Thesifter.org is a Food History Database Created From 50 Years of Hardwork
Very little people can be accomplished enough to say the words “well, there wasn’t a PhD for the subject I specialise in, so I invented it.”
Barbara Ketcham Wheaton, a food historian, sure can. In fact, she said those words (not verbatim) in this interview with Atlasobscura, which I urge you to read if you’re interested in food history.
Doing food history is, honestly, quite a pain. There aren’t many good resources out there on the internet and you’ll most likely resort to digging old books in hopes of searching for one or two mentions of a certain dish. (Unless you happen to believe whatever shady sites tell you of course. Do people not source their information anymore?)

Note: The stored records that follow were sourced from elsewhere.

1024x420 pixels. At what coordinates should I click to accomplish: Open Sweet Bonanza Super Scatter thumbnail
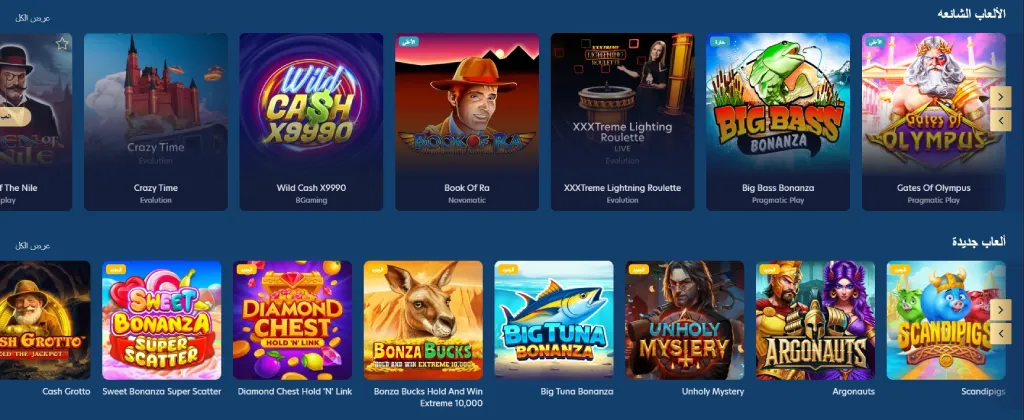coord(162,320)
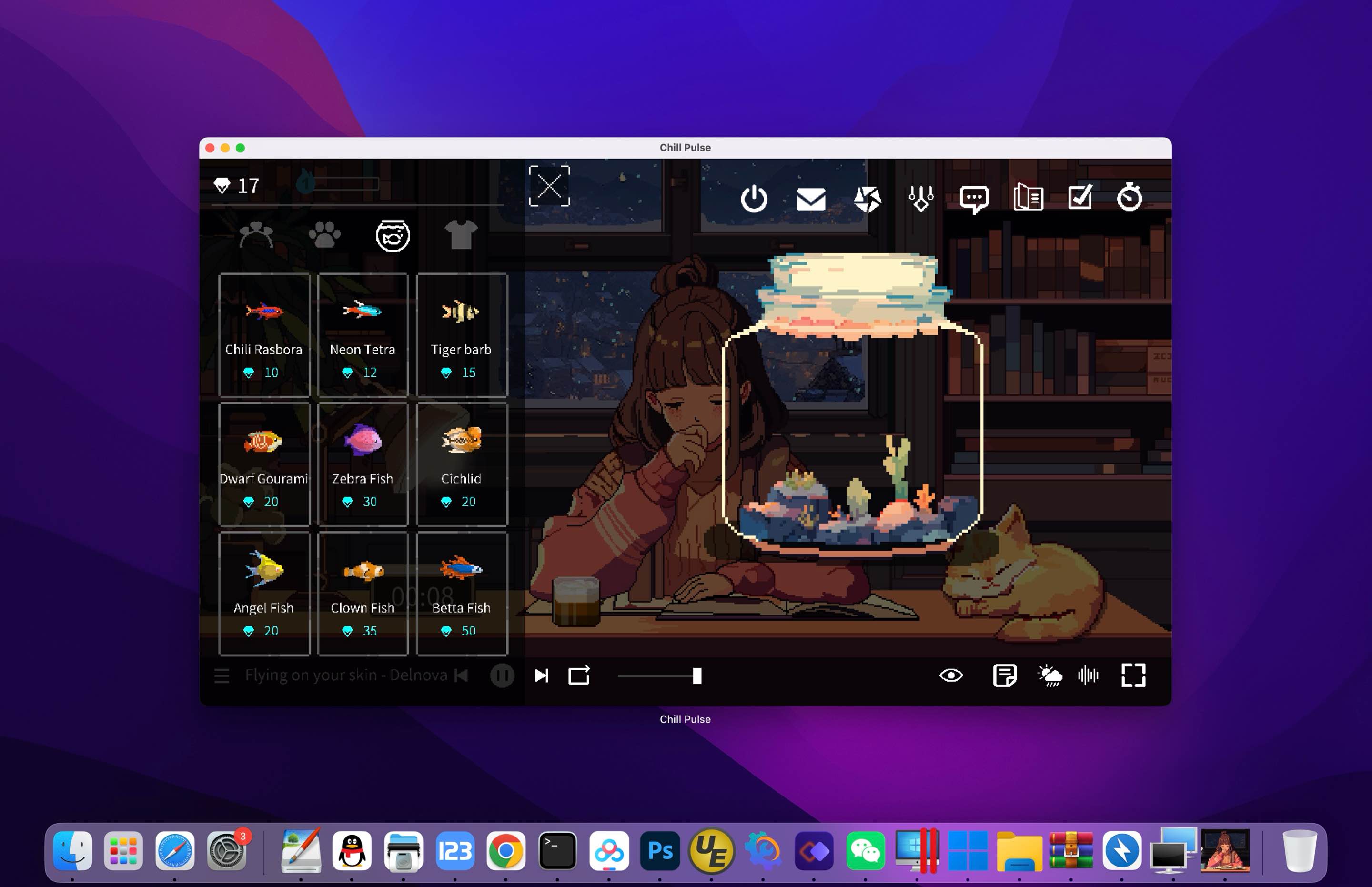Click the waveform/audio visualizer icon
The width and height of the screenshot is (1372, 887).
pyautogui.click(x=1090, y=676)
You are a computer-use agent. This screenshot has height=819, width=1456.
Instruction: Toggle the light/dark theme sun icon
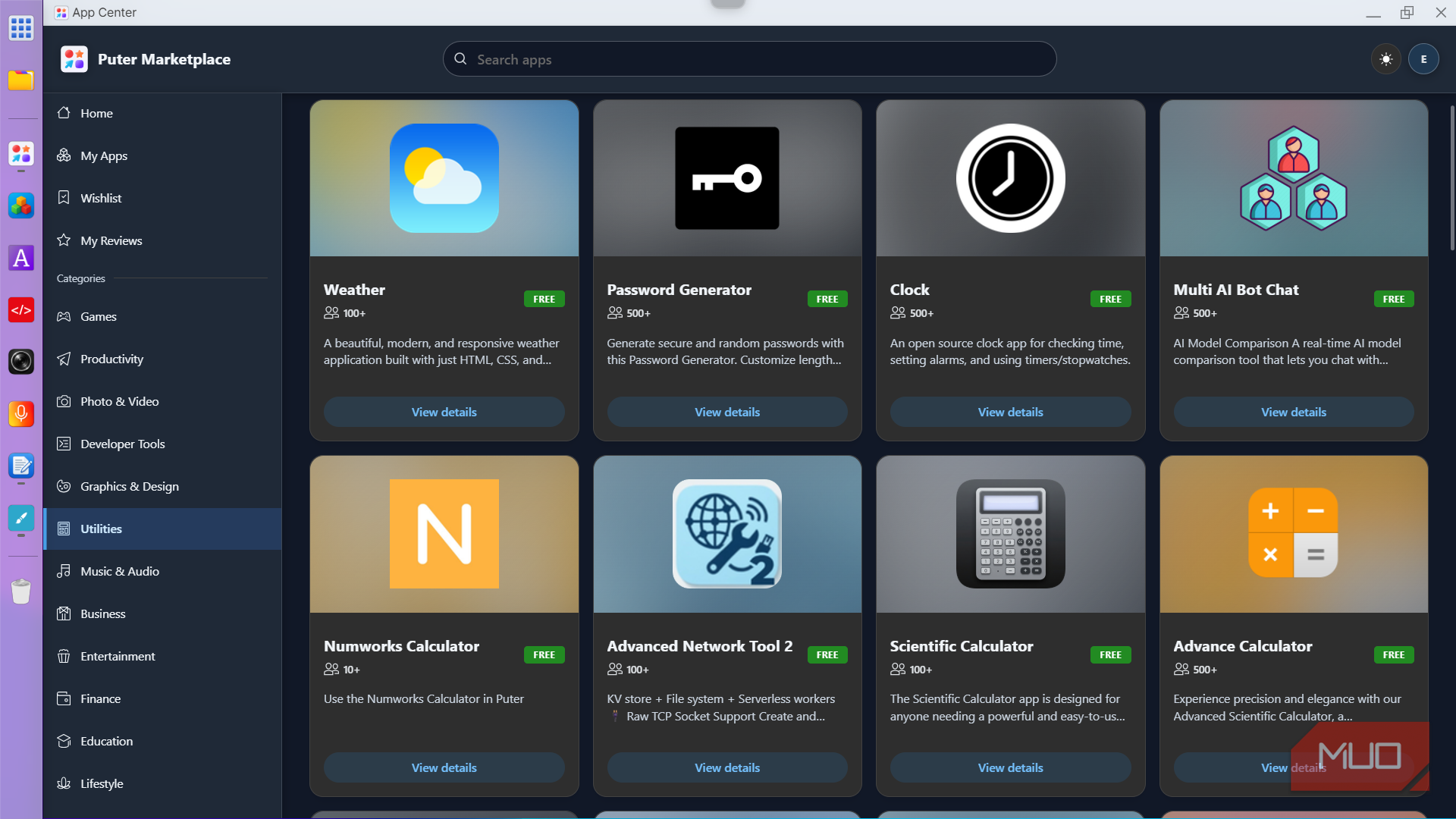click(x=1385, y=59)
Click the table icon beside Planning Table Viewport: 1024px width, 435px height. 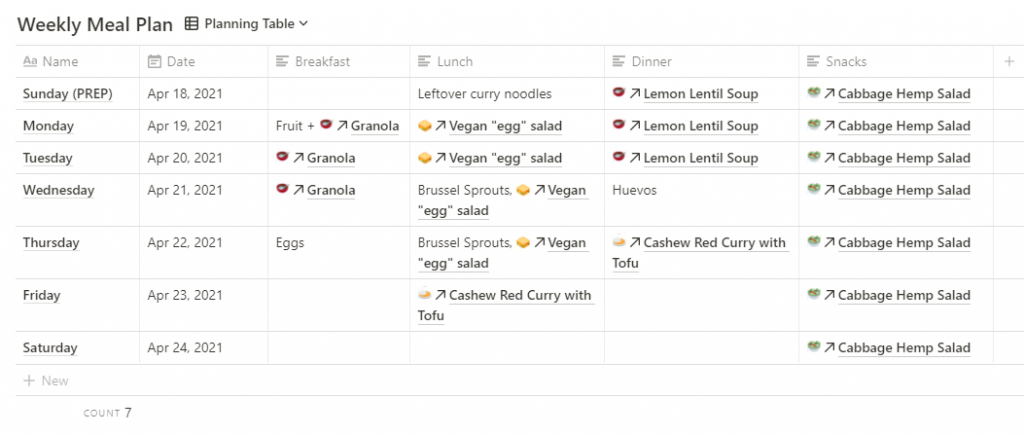point(191,24)
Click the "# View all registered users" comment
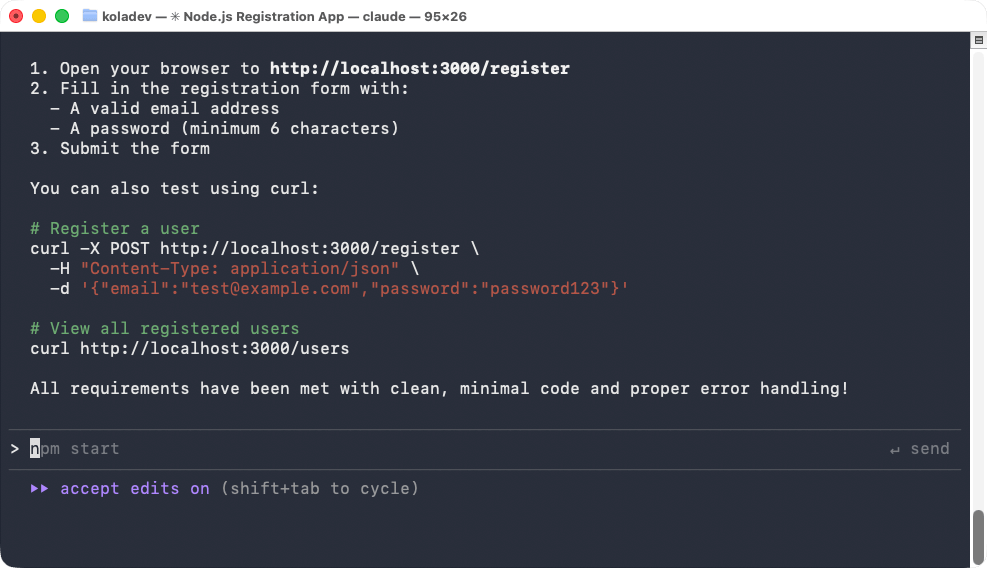Image resolution: width=987 pixels, height=568 pixels. tap(165, 329)
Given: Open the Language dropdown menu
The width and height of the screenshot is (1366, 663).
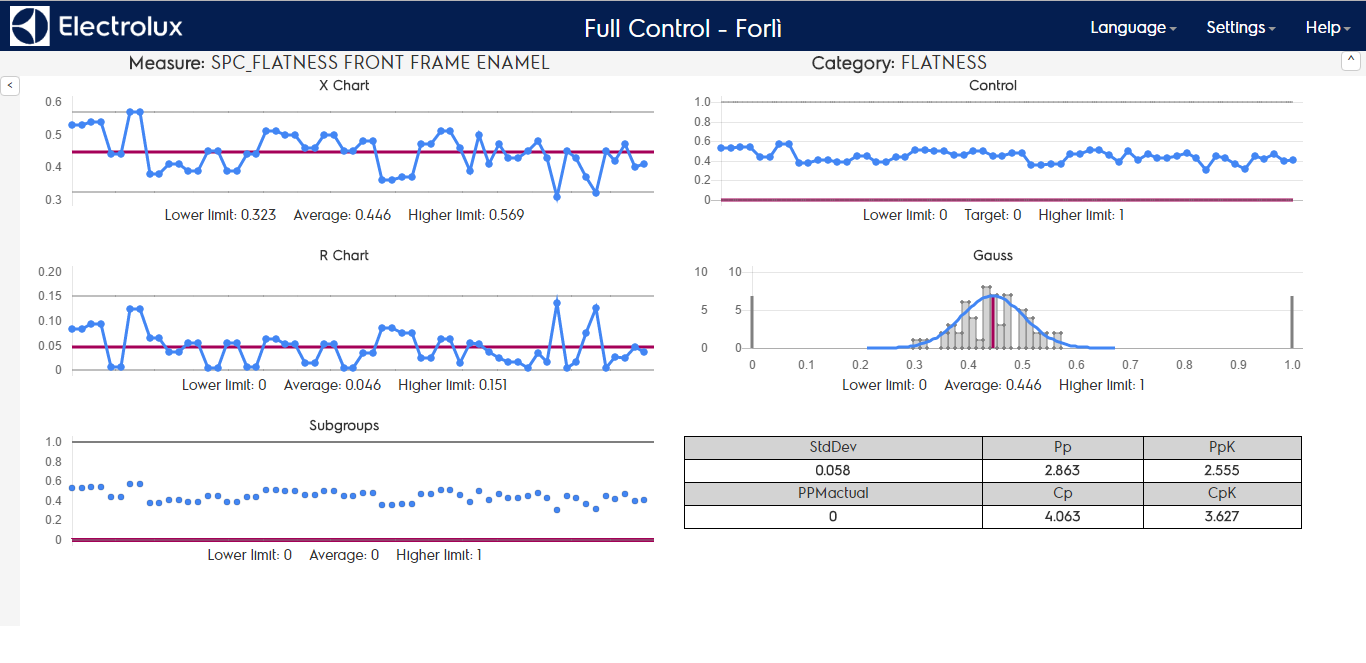Looking at the screenshot, I should click(1132, 28).
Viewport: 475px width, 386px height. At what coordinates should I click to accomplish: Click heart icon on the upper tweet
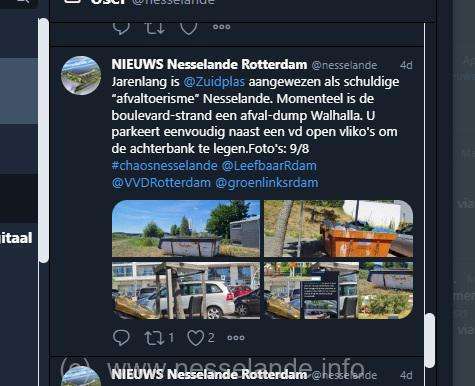tap(189, 28)
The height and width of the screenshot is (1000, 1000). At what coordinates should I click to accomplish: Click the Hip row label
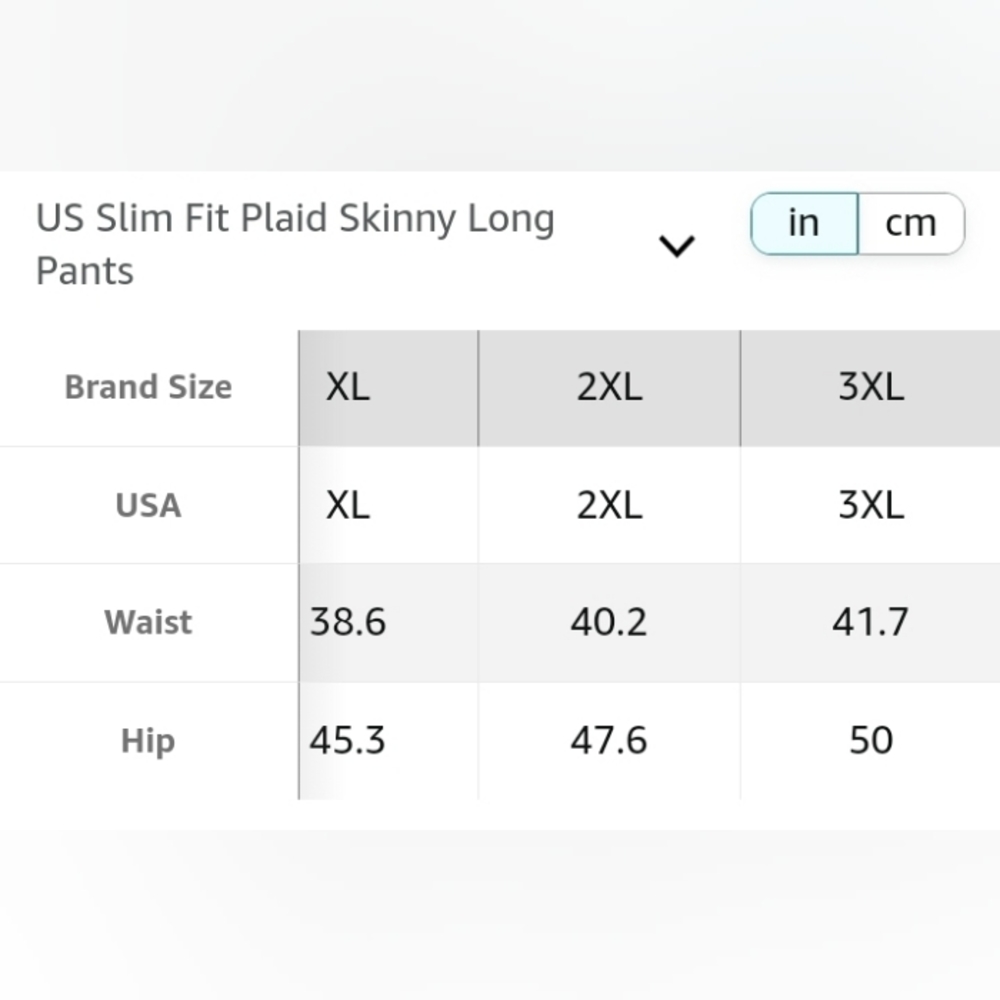pyautogui.click(x=148, y=741)
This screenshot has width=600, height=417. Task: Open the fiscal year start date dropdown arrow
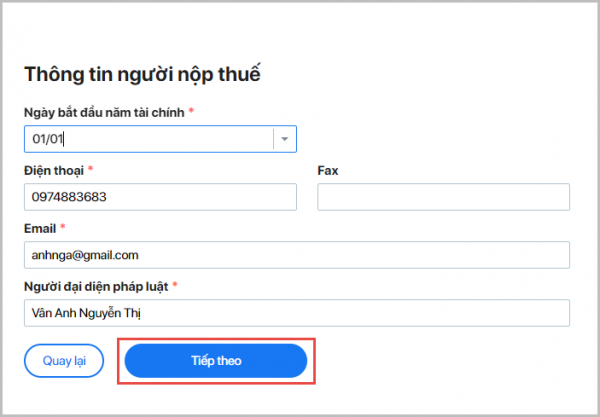pos(285,139)
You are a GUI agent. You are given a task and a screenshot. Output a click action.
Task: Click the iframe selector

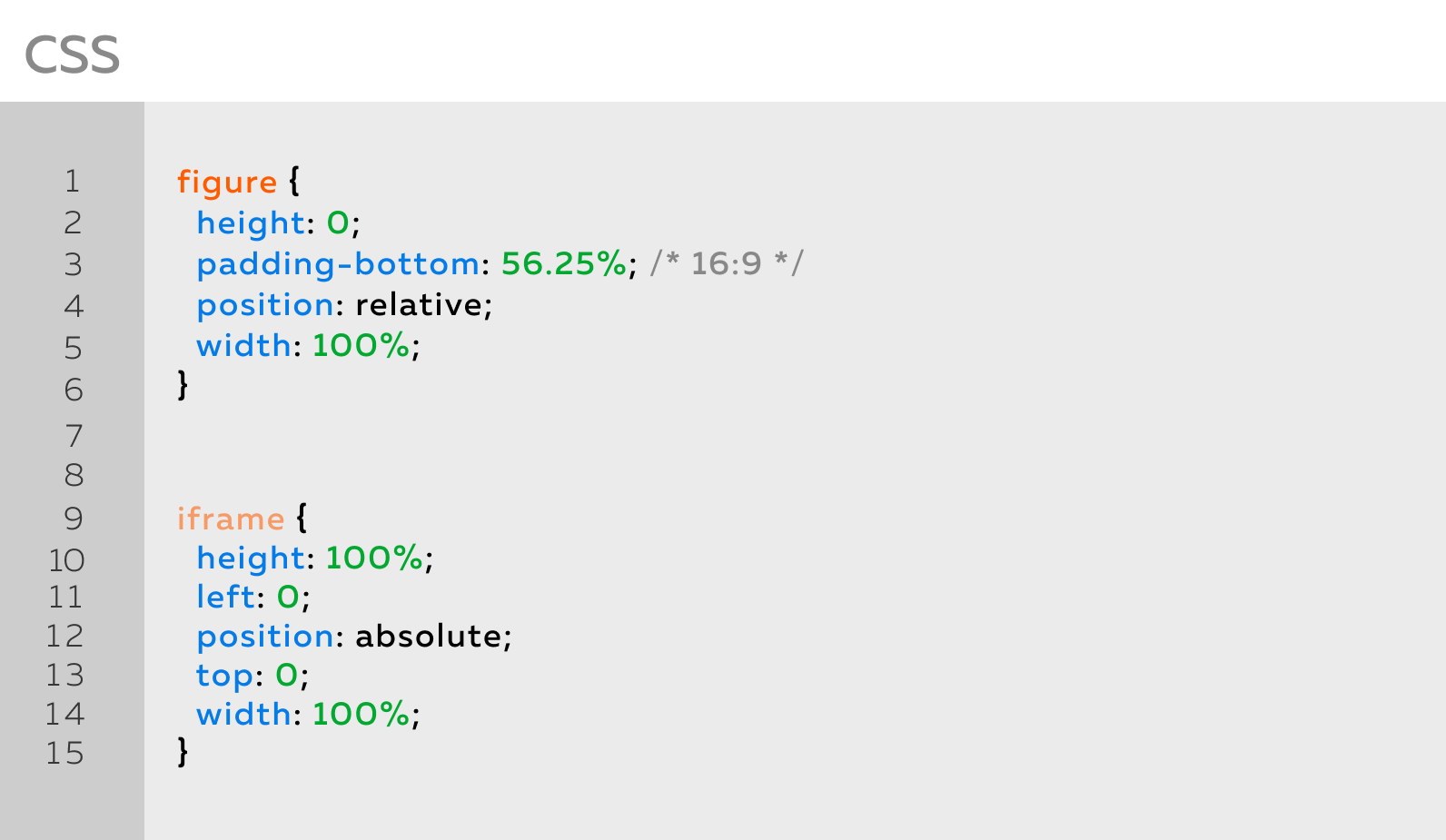(x=231, y=519)
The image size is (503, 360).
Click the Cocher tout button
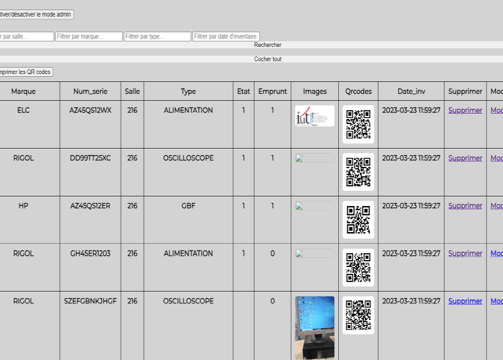(x=251, y=59)
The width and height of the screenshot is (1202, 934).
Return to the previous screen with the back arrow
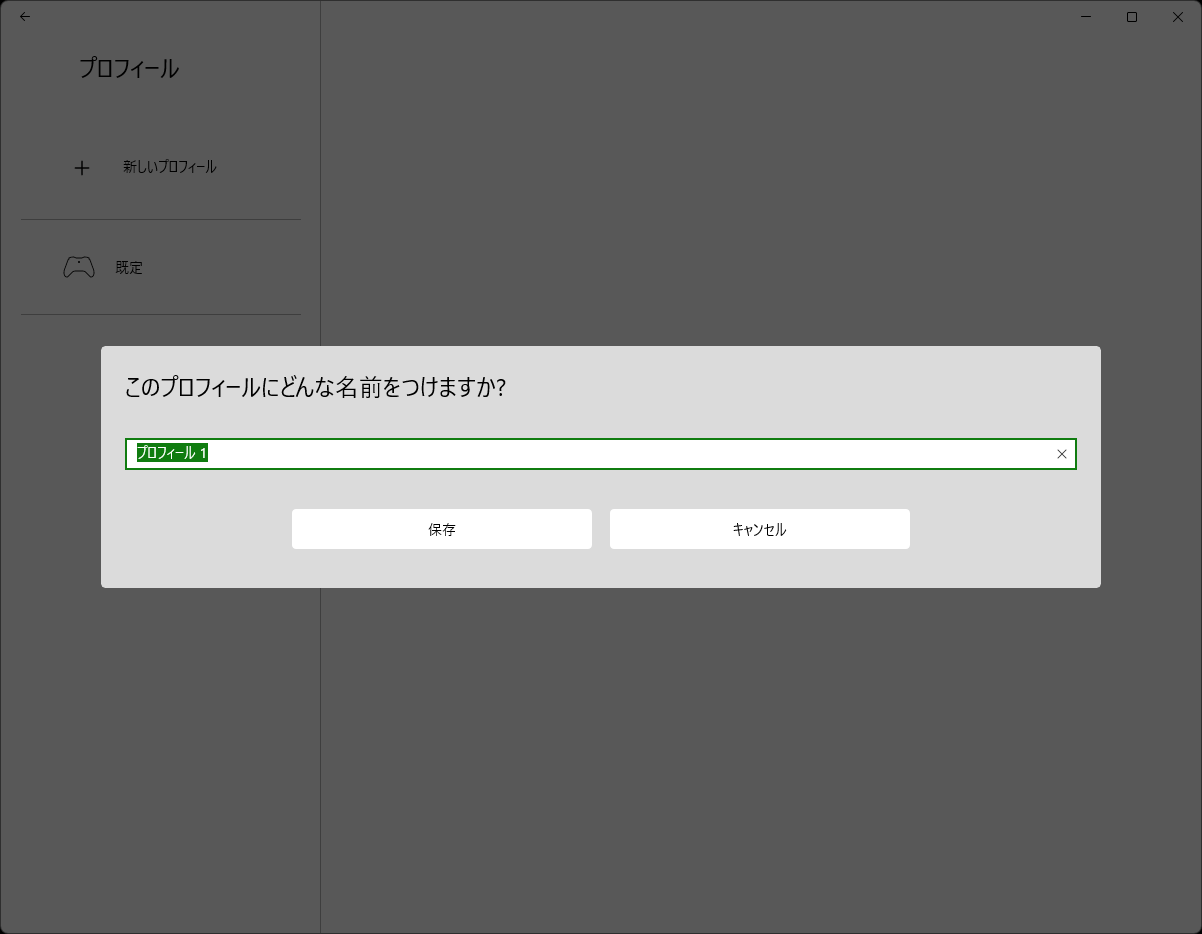25,17
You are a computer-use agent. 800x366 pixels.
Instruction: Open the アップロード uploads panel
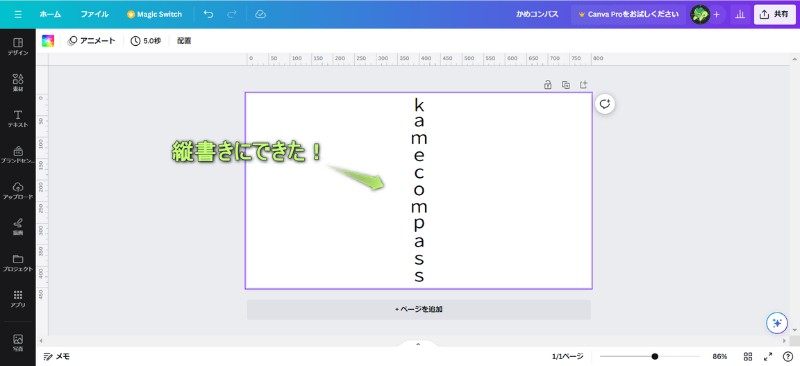(18, 190)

So you can imagine how useful TheSifter.org can be as a database with more than 130,000 data entries. Compiled from Wheaton’s 50-year long research of reading through a library of 5,000 United States and European cookbooks, it tells you the ingredients, techniques, authors, and section titles of whatever you search in the site. (Before these entries were uploaded to TheSifter, they were all on edge-notched cards.) Some of these entries date back to books more than a thousand years old.
Unfortunately, it still requires you to consult the books, so this isn’t a site for laymen, but a very useful tool for researchers. You can, say, use this together with archive.org’s open library.
Oh, and if you’re not happy that TheSifter only has data from US and Europe, blame the rest of the world for not producing more food historians you can help by registering and becoming a contributor.